__TRAVAIL DEMANDÉ__:
1. Selon le texte sur le village miniature d'Octave, à partir de quoi Octave a-t-il représenté le château de Montfort ?
2. Énumérez tous les bâtiments existants qu'Octave a reproduits, tels que les nomme le texte sur le village miniature d'Octave.
3. Poursuivez le texte sur le village miniature d'Octave à partir de sa dernière phrase.

__DOCUMENT__:
++++++

Photographie: Romain Perrot

En dépit de sa vocation contrariée, Octave concevait les plans de ses bâtiments. Une fois ces plans couchés sur papier, il s'attelait à leur réalisation. Ses maquettes étaient confectionnées à base de béton (pour le socle) et de ciment puis étaient recouvertes de pierre et d'ardoise. Parmi les fabriques présentes dans le jardin, il a reproduit l'église St Pierre de Bierné (à 13kms de St Denis d'Anjou) et le Château de Montfort, un palais perché qui surplombe la Dordogne. Il n'avait pourtant jamais visité l’édifice mais a décidé de le représenter d'après une photographie. Il a conçu dans un premier temps une réplique miniature en contreplaqué avant de le construire dans son jardin. Parmi les autres bâtiments existants, on reconnait le garage Babin situé au 5 route de Mire à St Denis d'Anjou. Octave a même doté le village miniature d’un éclairage électrique qui s’illumine ainsi à la nuit tombée.

l'église St Pierre de Bierné. Photographie: Romain Perrot

Photographie: Romain Perrot

Les autres fabriques qu'il a réalisées sont issues de son imagination. Sa toute première création est un moulin qu'il a par la suite rehaussé lorsque les autres constructions ont été érigées. Il fallait rééquilibrer les proportions du moulin au regard des autres bâtisses. Ensuite il s'est attelé à l'édification du château.

le château de Montfort. Photographie: Romain Perrot

"Tous les soirs il faisait des petits trucs. Il concevait les moules dans son atelier et il y avait beaucoup de réparations à effectuer". Ce petit monde miniature se cantonne à la partie avant de la maison. Il n'a pas continué au-delà de cette démarcation car le jardin était situé de l'autre côté. S'il n'y avait pas eu de jardin, il aurait continué à dresser des fabriques tout autour de la maison (...) Quand mon père faisait quelque chose, c'était son idée, personne ne l'en dissuadait (...) Il avait un sacré caractère (...) le jour où il a construit la table (une table en pierre aux proportions humaines), il l'a décoffrée vers 19h. Or quand il l'a décoffrée tout s'est écroulé. Bien sûr il n'a pas dîné : il a trié toutes les pierres une par une puis a tout lavé, il a appliqué le ciment et ne s'est couché que quand il avait fini. Il l'a remontée le soir-même (...) Quand ça n'allait pas, on le voyait bien, il fallait le laisser tranquille" (...) "On s'entendait bien quand on travaillait ensemble." Roland me confie avoir gardé précieusement la maquette du château de Montfort de son père pour la couvrir d'allumettes.

++++++

__DONNÉES FOURNIES__:
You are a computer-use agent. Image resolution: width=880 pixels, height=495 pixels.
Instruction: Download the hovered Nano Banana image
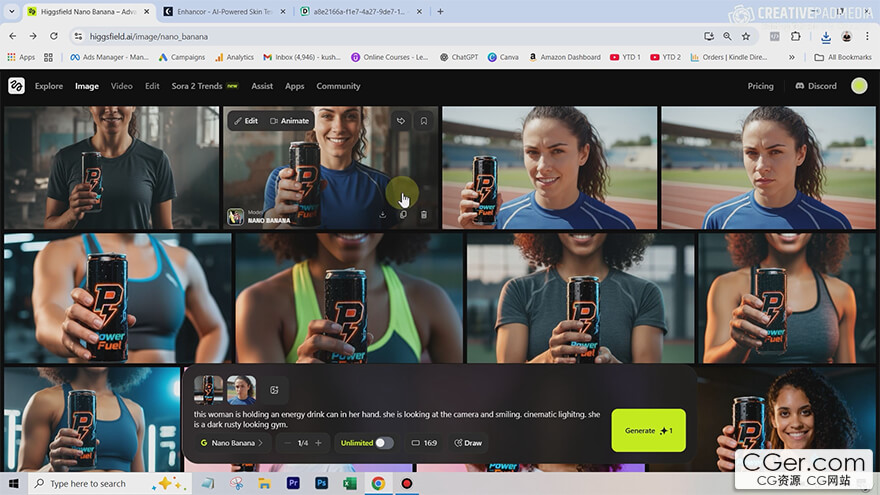[x=382, y=215]
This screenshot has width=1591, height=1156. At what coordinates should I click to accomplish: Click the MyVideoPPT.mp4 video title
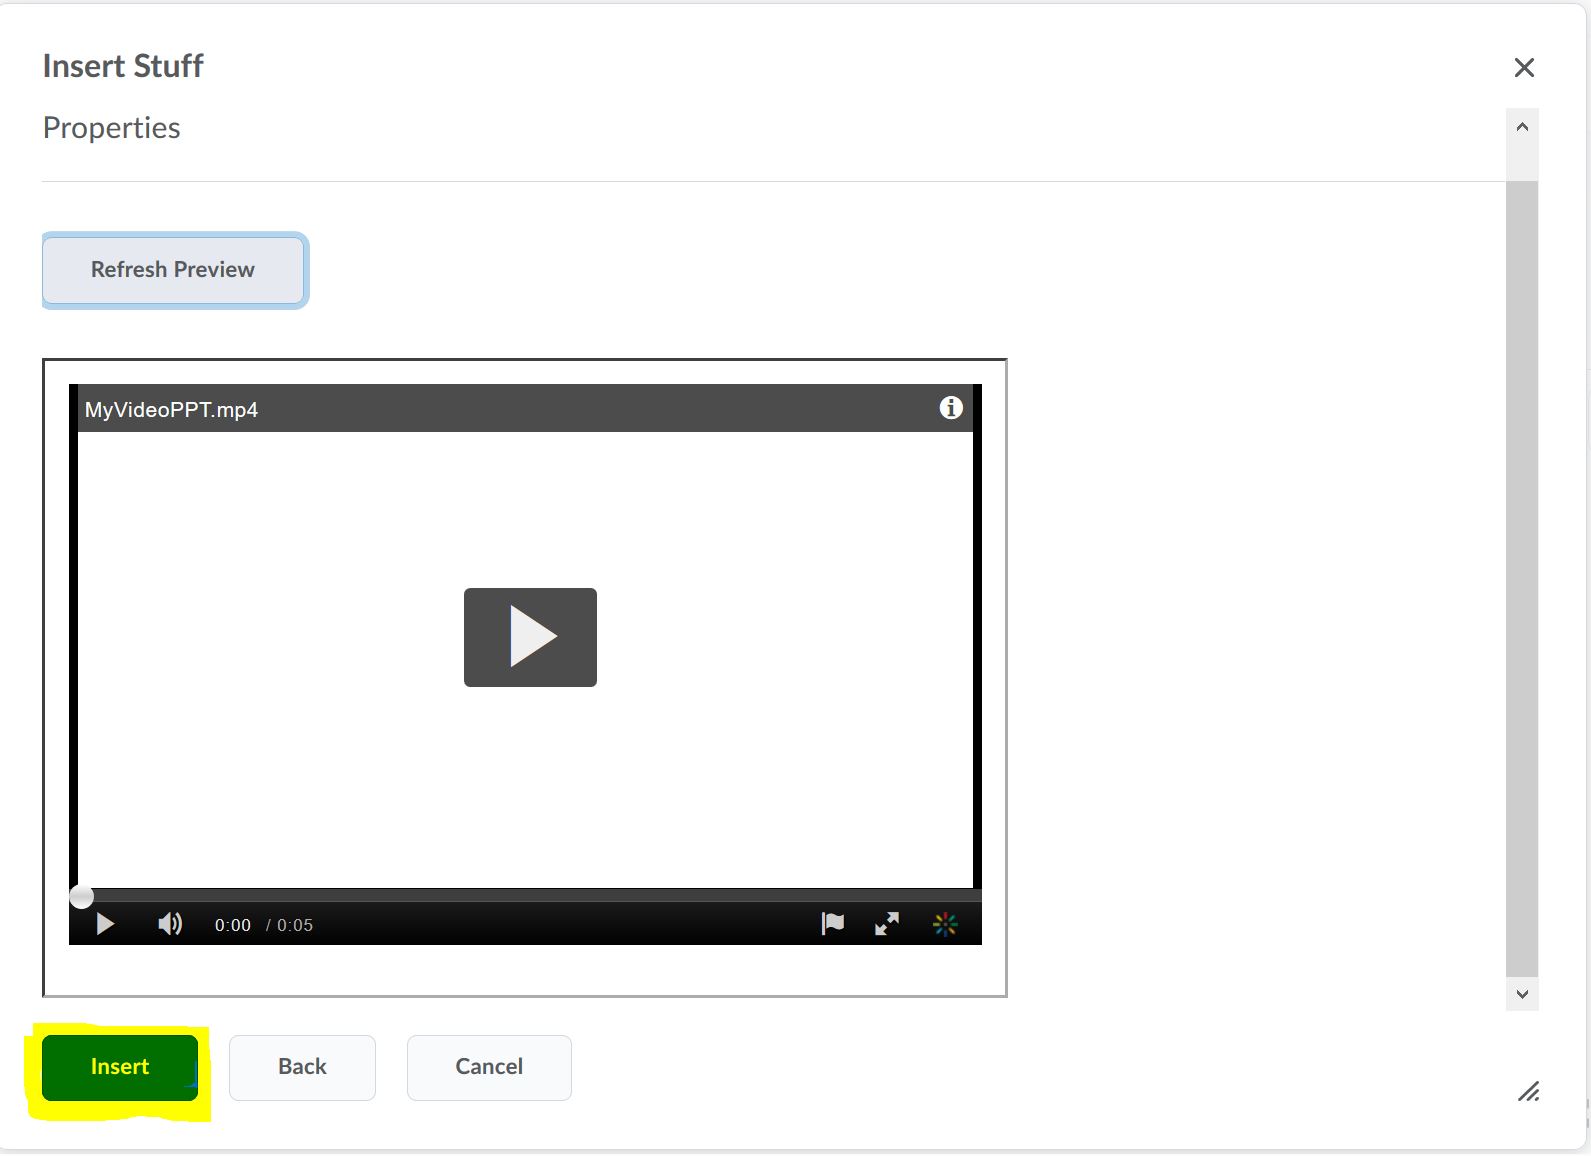pos(171,410)
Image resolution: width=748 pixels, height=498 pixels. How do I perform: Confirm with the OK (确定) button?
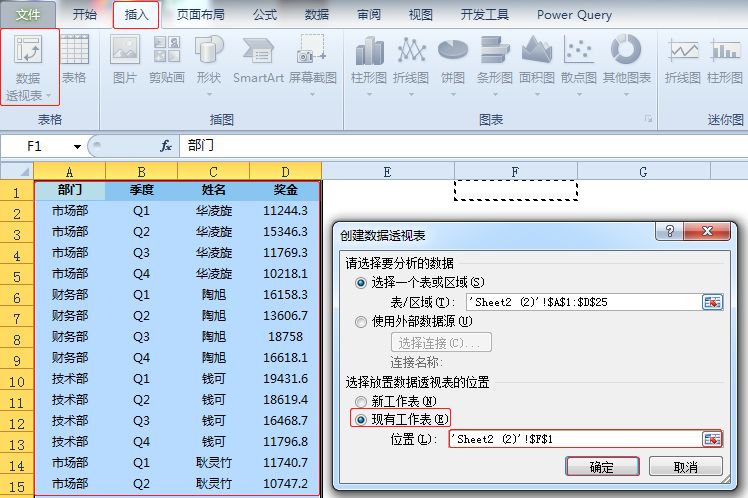[601, 467]
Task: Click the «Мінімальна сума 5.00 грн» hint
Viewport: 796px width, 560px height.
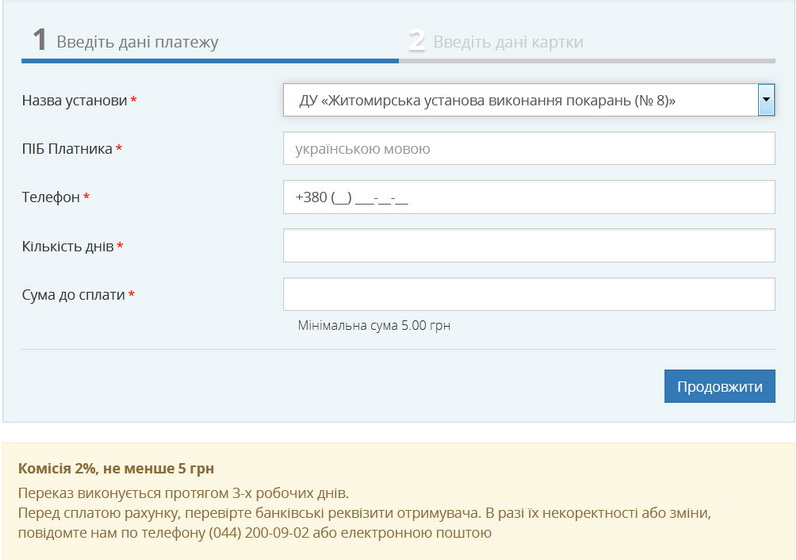Action: click(373, 326)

++++++

__RÉPONSES PAR CONSIGNE__:
1. À partir d'une photographie, sans avoir jamais visité l'édifice.

2.
- L'église St Pierre de Bierné
- Le château de Montfort
- Le garage Babin, situé au 5 route de Mire à St Denis d'Anjou

3.
Photographie: Romain Perrot

Quelques années plus tard, il a commencé à concevoir ses propres maquettes dont une église et une maison subdivisée en trois parties. Il m’invite dans la maison pour que je puisse les admirer ; on passe dans le salon, télévision allumée, le chien déambule à nos côtés. Roland me conduit dans une pièce attenante où sont conservées ses créations. Je remarque des dessins d'enfant aux murs (les siens), un énorme poster de Franck Frazetta ainsi qu’une impressionnante collection de VHS et des bibelots en tous genres.

Photographie: Romain Perrot

Roland avait couvert la maquette du château de Montfort d'allumettes. "C'est la première chose que j'ai faite quand j'étais jeune (...) Papa était content de voir que je m'y mettais moi aussi (...) J'ai collé des allumettes sur son château que j'avais récupéré. Il ne souhaitait pas le garder. J'ai marqué le nombre d'heures pour les maquettes (...) Là c'est une autre maquette en allumettes que j'ai réalisée : "le château mon rêve". J'ai marqué sur un bout de papier le temps que ça m'a pris : 612 h,15000 allumettes, 3 ans de travail (...) Je faisais ça les week-ends, pas toute la journée."

"Le château de mes rêves". Photographie: Romain Perrot

Il me fait ensuite découvrir une maison miniature, au rendu extraordinairement précis. "Si j'avais été riche, j'aurais aimé avoir la même en grand." Roland a travaillé comme charpentier jusqu'à ce qu'il parte à la retraite. La maîtrise de la charpente de sa maison miniature est impressionnante. Il soulève le toit de la maison et me montre en détail les soubassements. Il a conçu également les meubles qui viennent décorer cette maison de poupée. Son œuvre est encore plus miniaturisée que celle de son père. On se demande alors comment il a pu affiner, sculpter de si petits objets avec autant de dextérité. Le point d'orgue de ce travail raffiné est l'escalier hélicoïdal qu'il a également conçu.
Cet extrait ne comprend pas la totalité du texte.